> **Instrukcje do ćwiczenia**:
a - Proszę przepisać bez zmian fragment tekstu o wdzięczności, zaczynając od słów „Według mistrza Eckhart’a”, a kończąc po słowach „wspomniałem wyciągam lekcje).”.
b - Proszę dopisać dalszy ciąg tekstu o wdzięczności, rozpoczynając od miejsca po jego ostatnim zdaniu.

> **Tekst źródłowy**:
------------------------------------------------
Według mistrza Eckhart’a „Jeśli jedynym słowem, jakim modlisz się przez całe życie, jest „dziękuję”- to wystarczy”. Oprócz tego o czy do tej pory pisałem z całą pewnością jestem wdzięczny do końca moich dni za to, że przeżyłem poważny wypadek samochodowy oraz za wiele, wiele innych rzeczy, które stały się moim udziałem niezależnie od tego jak się kończyły gdyż mogłem z nich wyciągnąć naukę na przyszłość (oczywiście bardziej cieszę się z tego, co było pozytywne i pomyślne a z tego, co tak się nie zakończyło tak jak wspomniałem wyciągam lekcje).

Kilka dni temu rozpoczął się listopad. Oczywiście większość osób wybrała się na cmentarze, aby odwiedzić groby swoich bliskich. Niestety, jak co roku wiele osób, które z pewnością chciały zapalić świeczkę już nigdy tego nie zrobi. To jest kolejny powód, dla którego warto być wdzięcznym.

Ty i ja nadal żyjemy i oddychamy i za to naprawdę warto wyrażać każdorazowo, kiedy tylko otwieramy oczy swoją wdzięczność. Od lat nie oglądam wiadomości lub tego typu programów, które dostarczają nam informacje o bieżącej sytuacji politycznej i społecznej zarówno w naszym kraju jak i na całym świecie.
------------------------------------------------
> **Przekazane pozycje**:
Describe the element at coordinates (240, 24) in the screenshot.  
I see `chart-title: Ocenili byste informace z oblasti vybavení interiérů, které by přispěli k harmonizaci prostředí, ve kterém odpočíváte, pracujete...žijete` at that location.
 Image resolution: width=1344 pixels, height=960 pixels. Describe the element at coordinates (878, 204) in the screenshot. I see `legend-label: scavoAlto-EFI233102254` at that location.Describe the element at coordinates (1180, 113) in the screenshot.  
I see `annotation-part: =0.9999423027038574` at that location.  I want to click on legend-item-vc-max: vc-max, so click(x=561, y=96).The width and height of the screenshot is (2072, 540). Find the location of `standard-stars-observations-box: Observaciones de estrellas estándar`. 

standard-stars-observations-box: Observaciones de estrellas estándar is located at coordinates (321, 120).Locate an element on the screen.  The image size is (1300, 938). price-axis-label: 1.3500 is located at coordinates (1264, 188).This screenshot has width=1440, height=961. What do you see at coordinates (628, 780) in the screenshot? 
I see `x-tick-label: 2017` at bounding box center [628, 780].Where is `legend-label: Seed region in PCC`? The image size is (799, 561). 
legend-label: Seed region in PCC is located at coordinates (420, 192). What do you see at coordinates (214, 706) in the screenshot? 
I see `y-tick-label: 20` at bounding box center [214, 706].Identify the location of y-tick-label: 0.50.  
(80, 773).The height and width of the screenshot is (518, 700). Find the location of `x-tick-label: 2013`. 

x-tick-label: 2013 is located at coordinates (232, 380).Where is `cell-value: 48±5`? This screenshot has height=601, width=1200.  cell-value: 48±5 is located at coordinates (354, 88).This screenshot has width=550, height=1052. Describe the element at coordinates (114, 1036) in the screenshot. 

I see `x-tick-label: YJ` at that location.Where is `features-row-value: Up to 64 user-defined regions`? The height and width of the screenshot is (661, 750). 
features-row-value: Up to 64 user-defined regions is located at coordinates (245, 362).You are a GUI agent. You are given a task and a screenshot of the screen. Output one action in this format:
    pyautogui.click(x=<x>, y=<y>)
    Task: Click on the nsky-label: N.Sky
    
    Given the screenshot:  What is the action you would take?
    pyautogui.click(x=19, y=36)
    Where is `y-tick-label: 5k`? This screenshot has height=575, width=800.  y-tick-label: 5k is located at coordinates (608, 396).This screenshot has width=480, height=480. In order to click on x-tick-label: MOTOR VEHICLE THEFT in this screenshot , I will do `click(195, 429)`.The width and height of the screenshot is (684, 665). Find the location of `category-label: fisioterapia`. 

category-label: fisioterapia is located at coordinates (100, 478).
------------------------------------------------
> **Wyniki według kolejności**:
a -
Według mistrza Eckhart’a „Jeśli jedynym słowem, jakim modlisz się przez całe życie, jest „dziękuję”- to wystarczy”. Oprócz tego o czy do tej pory pisałem z całą pewnością jestem wdzięczny do końca moich dni za to, że przeżyłem poważny wypadek samochodowy oraz za wiele, wiele innych rzeczy, które stały się moim udziałem niezależnie od tego jak się kończyły gdyż mogłem z nich wyciągnąć naukę na przyszłość (oczywiście bardziej cieszę się z tego, co było pozytywne i pomyślne a z tego, co tak się nie zakończyło tak jak wspomniałem wyciągam lekcje).

b -
Odrzuciłem te programy gdyż w większości przypadków pokazują one złe i niedobre informacje. Jedynymi wiadomościami, jakie oglądam są informacje sportowe. To właśnie tam mogę oglądać ludzi, którzy osiągają życiowe sukcesy i na dodatek potrafią się z nich cieszyć a nawet można powiedzieć, że celebrują swoje zwycięstwa.

Wystarczy popatrzeć na wszystkich sportowców, aby zobaczyć prawdziwą i niepochamowaną radość w tym, co robią po osiągnięciu tryumfu. Mimo tego, że nie jestem kibicem piłkarskim to jednak serwisy sportowe bardzo często pokazują zdobywane bramki i radość zawodników po tym jak umieścił piłkę w siatce drużyny przeciwnej.

W geście tryumfu unoszą oni ręce do góry, robią przewrotki lub coś innego, co będzie odzwierciedlało ich radość. Po tym, co usłyszałem, przeczytałem i zobaczyłem odnośnie wdzięczności postanowiłem, że ja również postaram się najbardziej jak do tylko będzie w danej sytuacji możliwe cieszyć się z tego, co uda mi się lub osiągnąć i zrealizować w pracy oraz oczywiście życiu prywatnym. Skoro mogą to robić sportowcy na oczach milionów, kiedy wygrywają wyścig, strzelają gola czy wygrywają bieg (lub zwyciężają w jakiejkolwiek dyscyplinie) to, dlaczego nie mógłbym tego robić ja czy Ty.

Co możesz zrobić z tą wdzięcznością? Tak naprawdę możesz robić duże plany na przyszłość jednak warto już teraz zastanowić się i przeanalizować wszystkie, co miało miejsce w Twoim dotychczasowym życiu. Bardzo szybko zobaczysz, że jest mnóstwo rzeczy, za które możesz wyrazić swoją wdzięczność. Zacznij już teraz wyrażać ją za Twoje osiągnięcia i dokonania. Było ich wiele i nie zawsze były one przez Ciebie doceniane.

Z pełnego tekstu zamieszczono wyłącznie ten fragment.